Discussion in 'Journalism topics only' started by PeteyPirate, Apr 16, 2008.

  1. PeteyPirate

    PeteyPirate Guest

    This guy just won the Pulitzer for his economic commentaries. I don't know if I agree with his underlying premise that newspapers don't give the readers enough credit.

    http://www.washingtonpost.com/wp-dyn/content/article/2008/04/15/AR2008041503159.html?hpid=news-col-blog
     
  2. Twoback

    Twoback Active Member

    Newspapers generally never had faith in their readers.
    How can you lose what you didn't have?
     
  3. Dave Kindred

    Dave Kindred Member

    I pay attention to Pearlstein. He once did a steroids-in-baseball column that was by far the best I read. He won the Pulitzer for columns warning, a year out, of the mortgage lending implosion. What he says in this column is that someone very bright, very brave, and very rich will soon create a Home Depot/Barnes & Noble/Starbucks of newspapers. Imagine his own paper, The Washington Post, buying every mid-size paper within 150 miles of D.C. I can see a masthead:
    The Fredericksburg Free Lance-Star
    A Washington Post Company News Organization

    And, yes, newspapers long have underestimated readers and giving them less is suicide by a thousand cuts.
     
  4. PeteyPirate

    PeteyPirate Guest

    A lot of people place stock in what Pearlstein says, and I say that literally. When he won the Pulitzer, a couple of the online commenters mentioned that they followed his investment advice to hedge against the impending crisis and didn't get killed in the market.
     
  5. This graph was a bit surprising:

    Today there are 1,437 daily newspapers in the United States, of which all but 400 have circulations of under 25,000. At that size, it is unlikely they can ever be very efficient or, for that matter, very good.

    I don't know that I have faith in those numbers.

    I like what he said about diminishing the quality of newspapers ..
     
  6. STLIrish

    STLIrish Active Member

    Which of the numbers do you not "have faith in?"

    I think his broader point - that there's a market for a useful guide to understanding the world and we can be it, but right now we're moving in the wrong direction - is right on.
     
  7. DanOregon

    DanOregon Well-Known Member

    I agree with a lot of points made in the article. The Internet has put the world at our fingertips, and trying to compete with that with "local-local" coverage seems quaint at best. I wouldn't mind the Local focus if it was uncovering a lot of dirt and really shaking things up, but I find most papers using the philosophy to justify coverage of business openings (but never closings) and focusing on the fluff instead of issue related coverage.
     
  8. Nearly two-thirds of the country's newspapers are smaller than 25,000 circ. Really?
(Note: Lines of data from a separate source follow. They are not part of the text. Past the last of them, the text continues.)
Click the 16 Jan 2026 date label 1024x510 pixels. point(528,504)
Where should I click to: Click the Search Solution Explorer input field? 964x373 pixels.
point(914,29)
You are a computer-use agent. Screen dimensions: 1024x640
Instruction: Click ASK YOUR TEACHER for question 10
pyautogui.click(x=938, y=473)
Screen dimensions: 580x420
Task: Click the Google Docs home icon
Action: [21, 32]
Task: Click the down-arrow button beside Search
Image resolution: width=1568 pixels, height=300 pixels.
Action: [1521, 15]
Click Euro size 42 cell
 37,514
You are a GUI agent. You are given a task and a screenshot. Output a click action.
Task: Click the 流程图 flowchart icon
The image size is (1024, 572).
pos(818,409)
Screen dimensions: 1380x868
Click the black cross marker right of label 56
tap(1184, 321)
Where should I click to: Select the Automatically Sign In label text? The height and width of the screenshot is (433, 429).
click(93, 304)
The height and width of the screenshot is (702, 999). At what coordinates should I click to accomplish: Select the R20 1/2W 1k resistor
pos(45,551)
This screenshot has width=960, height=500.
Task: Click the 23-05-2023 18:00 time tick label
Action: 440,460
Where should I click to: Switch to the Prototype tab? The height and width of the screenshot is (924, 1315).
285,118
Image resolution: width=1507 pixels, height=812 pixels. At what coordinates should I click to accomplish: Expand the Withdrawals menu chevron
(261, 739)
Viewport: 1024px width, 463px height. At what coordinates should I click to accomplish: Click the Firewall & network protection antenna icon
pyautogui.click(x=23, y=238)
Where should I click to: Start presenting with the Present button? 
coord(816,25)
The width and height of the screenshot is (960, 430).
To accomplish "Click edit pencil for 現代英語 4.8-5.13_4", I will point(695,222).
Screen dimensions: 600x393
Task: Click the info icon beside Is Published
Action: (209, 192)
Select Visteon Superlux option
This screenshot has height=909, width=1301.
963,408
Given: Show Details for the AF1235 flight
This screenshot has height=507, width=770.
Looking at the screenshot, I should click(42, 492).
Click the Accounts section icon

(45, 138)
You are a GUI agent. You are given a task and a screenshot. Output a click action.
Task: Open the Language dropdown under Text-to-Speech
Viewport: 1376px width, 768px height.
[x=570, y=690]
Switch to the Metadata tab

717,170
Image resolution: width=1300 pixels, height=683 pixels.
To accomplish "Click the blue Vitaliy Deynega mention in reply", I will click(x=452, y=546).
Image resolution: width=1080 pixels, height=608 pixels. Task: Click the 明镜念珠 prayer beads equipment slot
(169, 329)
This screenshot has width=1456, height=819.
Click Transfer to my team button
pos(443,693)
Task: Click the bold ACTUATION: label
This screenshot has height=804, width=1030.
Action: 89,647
    Live and learn I guess.
     
  9. DanOregon

    DanOregon Well-Known Member

    I think if you include weeklies and twice-weeklies which serve a lot of smaller communities the numbers make sense.
    And its not just newspapers that are dumbing down their coverage TWO Portland stations led their newscasts tonight in Portland with two black labs getting mixed up and sent home to different owners from a local kennel, including hints at possible legal action. I see stories like that and I get the impression nothing is really going on in the world.
     
  10. NightOwl

    NightOwl Guest

    Don't know if newspapers have lost their faith.

    Definitely know that newspapers have lost their way.

    I love good design, but decisions on content -- and what it takes to provide great content -- seem to be not the major thrust anymore.

    Unless Britney Spears farts or something. Then we have three meetings and a makeover for the front page.
     
  11. buckweaver

    buckweaver Active Member

    In the three years I was at my last paper, I can count on one hand how many discussions we had about "providing great content," or something to the effect of improving the quality of the paper.

    We had to work too hard just to tread water.
     
  12. DanOregon

    DanOregon Well-Known Member

    Which brings on a good point about staff cutbacks dictating coverage that can be "locked in" for the 3 p.m. budget meeting or at least before the eds head home at 6 or 7 p.m.